Communication with IEAPs by medical personnel at the scene, as well as physicians with EP expertise, needs to include specific instructions regarding features to deactivate, as well as information about the patient’s overall goals. Indeed, once the IEAP has a better understanding of the purpose of changing a device’s settings, the representative may be able to provide suggestions or clarify misperceptions. IEAPs stress this in interviews: “[Clinicians] should not say, ‘Turn off device,’ but they should say, ‘Disable or turn off—discontinue all tachyarrhythmia therapies. …”59

Considerations in Specific Clinical Settings

How the request for deactivation is handled and who will perform deactivation often depends on the setting: (1) acute care hospital with EP expertise, (2) acute care hospital without EP expertise or nonhospital health-care facility, (3) at home.
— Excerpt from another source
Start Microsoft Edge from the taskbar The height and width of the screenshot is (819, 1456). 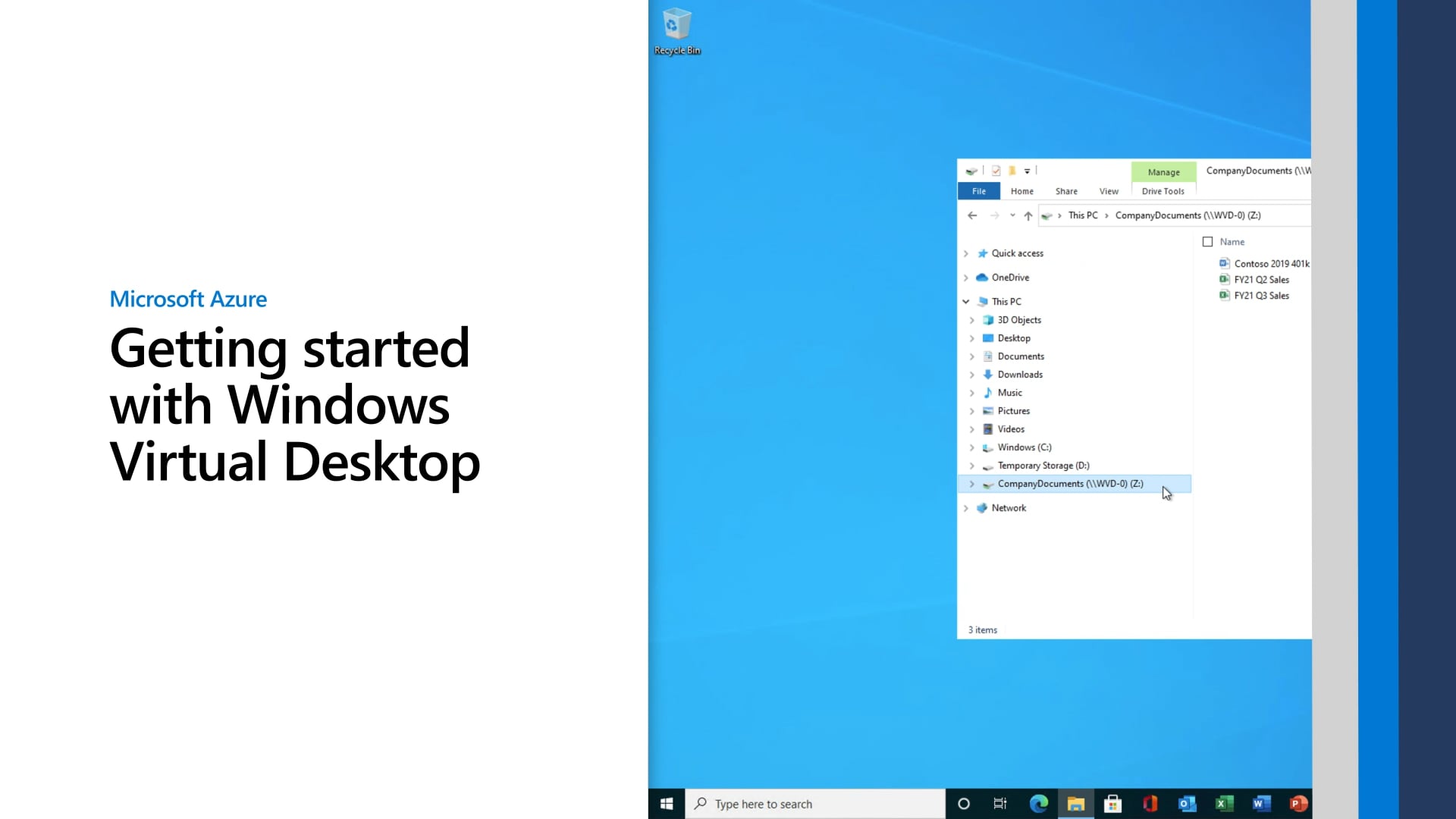pyautogui.click(x=1038, y=803)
For each of these settings, the initial steps previously described are the same.

image Device Deactivation in the Pediatric Patient

A full discussion of end-of-life issues in minors is beyond the scope of this chapter. However, patients age 24 or under account for 1% to 2% of device implants,60 and it should be recognized that there will be unique situations where quality survival may be unattainable even for a child, and a “good death”61 may be the more appropriate goal. Two major questions may arise when one is considering forgoing life-sustaining treatment for a seriously ill juvenile patient: should the young person be informed about the gravity of his illness? And if so, to what extent should that young person participate in the end-of-life decision? Management of CIEDs in children nearing end of life or requesting withdrawal of treatment requires an assessment of the child’s decision-making capacity. Whether or not the child has capacity, communication of decisions should be provided to the child, recognizing developmental level and individual preferences. An ongoing dialogue is required with the juvenile patient, in which his or her concerns are probed and assurance is given that any questions about the illness and its treatment will be answered truthfully. If a child does not have decision-making capacity, a parent or guardian should make decisions in the child’s best interest. (See also Chapter 18.)
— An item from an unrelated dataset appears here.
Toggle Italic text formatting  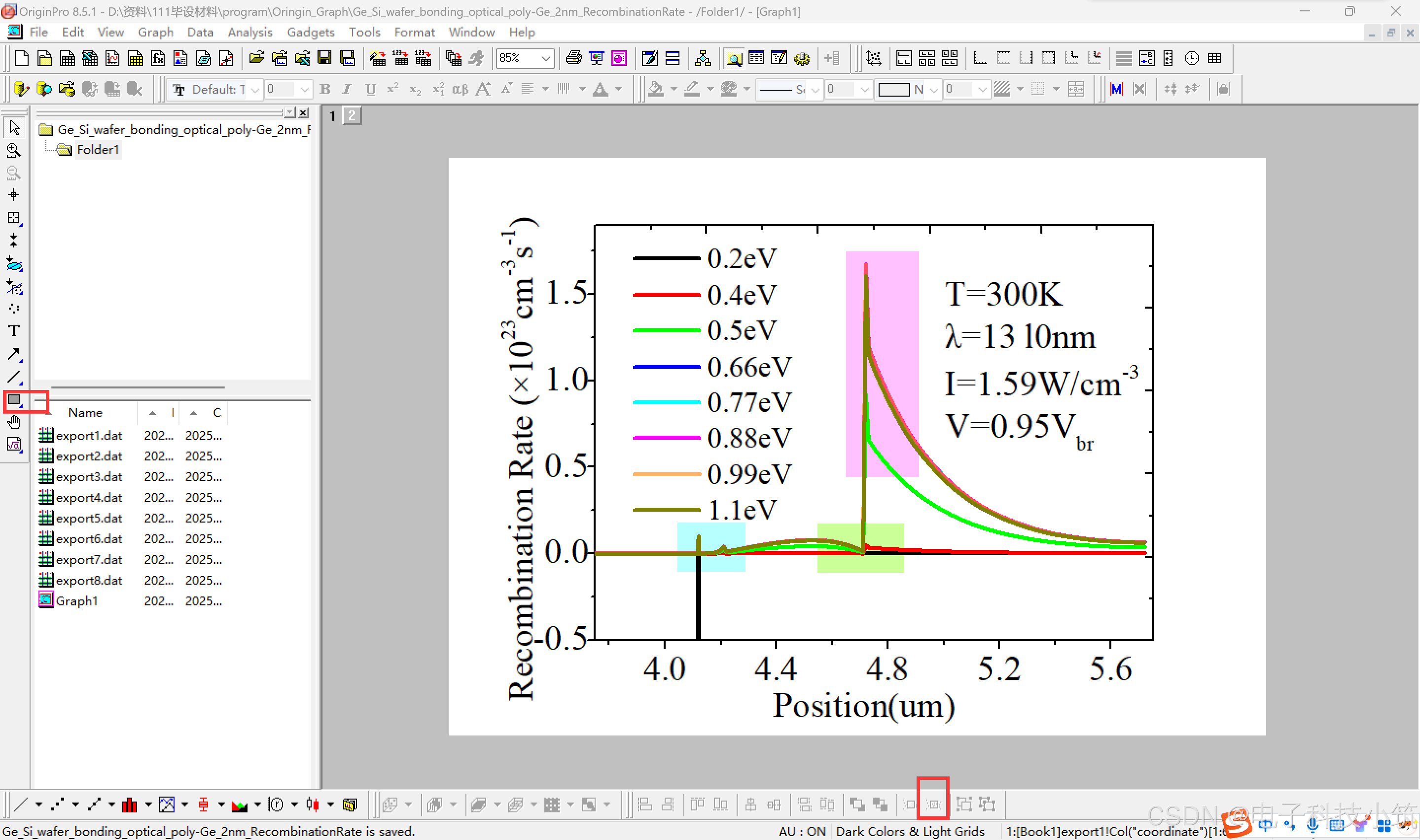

image Withholding Device Therapy

A second, less frequently-discussed ethical aspect of device therapy lies in the decision to withhold this therapy from a patient who may not benefit or in whom benefit is less clear. The ACC/AHA guidelines for device-based therapy clearly state that “recommendations for consideration of ICD therapy, particularly those for primary prevention, apply only to patients who … have a reasonable expectation of survival with a good functional status for more than one year.”43 However, as recently described by Beauregard,62 palliative care experts may be consulted regarding device deactivation in patients with more recent implants. How often this occurs and why are unknown. The question has been raised whether implanting electrophysiologists may ignore severe comorbidities that might limit the benefit of ICDs.62 However, in one reported series of patients requesting deactivation, the three patients diagnosed with malignancy before device implant had all been given life expectancy of longer than 1 year by their oncologist.63 Ethics requires that physicians not impose on patients therapies that may be medically futile, as outlined by the AMA Code of Ethics.8 However, “medical futility” may be difficult to determine. A “reasonable expectation of survival for more than one year,” a relatively “hard” endpoint, can already be difficult to predict in many cases; “reasonable expectation of survival with good functional status” is even more difficult to define.
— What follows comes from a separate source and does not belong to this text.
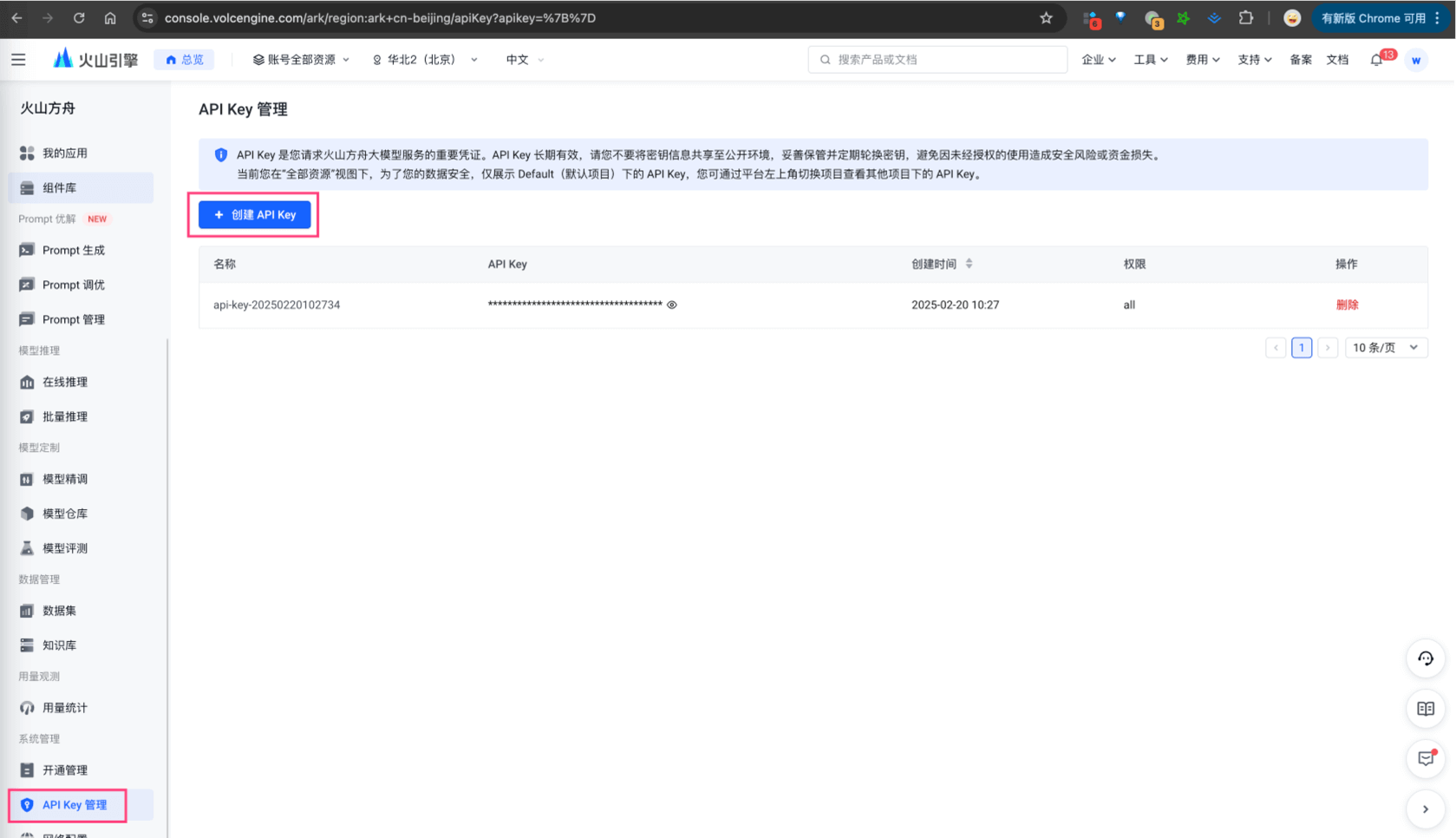
Task: Open Prompt 调优 in the sidebar
Action: (73, 285)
To prevent the situation of device implantation in individuals who may shortly be requesting deactivation, it is important first for the physician to weigh carefully the ICD benefit in the context of the patient’s overall medical condition. Also, similar to deactivation discussions, discussions about initial implant should also follow patient-centered, “shared decision-making” models.64 Especially in older individuals, discussion of ICD implantation should focus on overall goals of care for a patient’s remaining years.